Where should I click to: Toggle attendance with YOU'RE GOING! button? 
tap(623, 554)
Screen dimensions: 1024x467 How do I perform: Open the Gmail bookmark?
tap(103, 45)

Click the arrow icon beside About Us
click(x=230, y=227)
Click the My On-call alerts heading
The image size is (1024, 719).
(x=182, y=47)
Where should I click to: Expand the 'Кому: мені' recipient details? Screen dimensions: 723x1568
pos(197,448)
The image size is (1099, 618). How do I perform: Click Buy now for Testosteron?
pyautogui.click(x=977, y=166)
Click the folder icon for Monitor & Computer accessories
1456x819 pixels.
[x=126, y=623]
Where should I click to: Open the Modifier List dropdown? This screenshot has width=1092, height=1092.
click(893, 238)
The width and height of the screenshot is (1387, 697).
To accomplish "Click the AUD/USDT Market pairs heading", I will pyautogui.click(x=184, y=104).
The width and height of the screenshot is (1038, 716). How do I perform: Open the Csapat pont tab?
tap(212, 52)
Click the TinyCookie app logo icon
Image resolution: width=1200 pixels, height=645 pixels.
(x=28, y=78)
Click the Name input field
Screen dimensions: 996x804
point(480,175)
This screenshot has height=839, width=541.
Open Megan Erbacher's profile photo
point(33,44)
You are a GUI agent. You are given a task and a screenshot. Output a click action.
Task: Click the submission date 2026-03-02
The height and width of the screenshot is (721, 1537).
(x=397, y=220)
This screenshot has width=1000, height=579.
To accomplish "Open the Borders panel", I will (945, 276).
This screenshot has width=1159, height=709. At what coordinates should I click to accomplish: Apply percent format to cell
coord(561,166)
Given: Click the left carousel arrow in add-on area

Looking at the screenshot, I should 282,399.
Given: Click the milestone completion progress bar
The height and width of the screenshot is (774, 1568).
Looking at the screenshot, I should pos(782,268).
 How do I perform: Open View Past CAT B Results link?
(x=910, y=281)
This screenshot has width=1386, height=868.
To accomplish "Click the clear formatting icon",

········

- ABOUT THIS TASK -
Write out all of the records word for word.

- WRITTEN RESPONSE -
Where should I click to: Toggle attendance with YOU'RE GOING! button? 
tap(623, 554)
Screen dimensions: 1024x467 How do I perform: Open the Gmail bookmark?
tap(103, 45)

Click the arrow icon beside About Us
click(x=230, y=227)
Click the My On-call alerts heading
The image size is (1024, 719).
(x=182, y=47)
Where should I click to: Expand the 'Кому: мені' recipient details? Screen dimensions: 723x1568
pos(197,448)
The image size is (1099, 618). How do I perform: Click Buy now for Testosteron?
pyautogui.click(x=977, y=166)
Click the folder icon for Monitor & Computer accessories
1456x819 pixels.
[x=126, y=623]
Where should I click to: Open the Modifier List dropdown? This screenshot has width=1092, height=1092.
click(893, 238)
The width and height of the screenshot is (1387, 697).
To accomplish "Click the AUD/USDT Market pairs heading", I will pyautogui.click(x=184, y=104).
The width and height of the screenshot is (1038, 716). How do I perform: Open the Csapat pont tab?
tap(212, 52)
Click the TinyCookie app logo icon
Image resolution: width=1200 pixels, height=645 pixels.
(x=28, y=78)
Click the Name input field
Screen dimensions: 996x804
point(480,175)
This screenshot has height=839, width=541.
Open Megan Erbacher's profile photo
point(33,44)
You are a GUI agent. You are given a task and a screenshot. Output a click action.
Task: Click the submission date 2026-03-02
The height and width of the screenshot is (721, 1537).
(x=397, y=220)
This screenshot has width=1000, height=579.
To accomplish "Open the Borders panel", I will (945, 276).
This screenshot has width=1159, height=709. At what coordinates should I click to accomplish: Apply percent format to cell
coord(561,166)
Given: Click the left carousel arrow in add-on area

Looking at the screenshot, I should 282,399.
Given: Click the milestone completion progress bar
The height and width of the screenshot is (774, 1568).
Looking at the screenshot, I should pos(782,268).
 How do I perform: Open View Past CAT B Results link?
(x=910, y=281)
This screenshot has width=1386, height=868.
To accomplish "Click the clear formatting icon",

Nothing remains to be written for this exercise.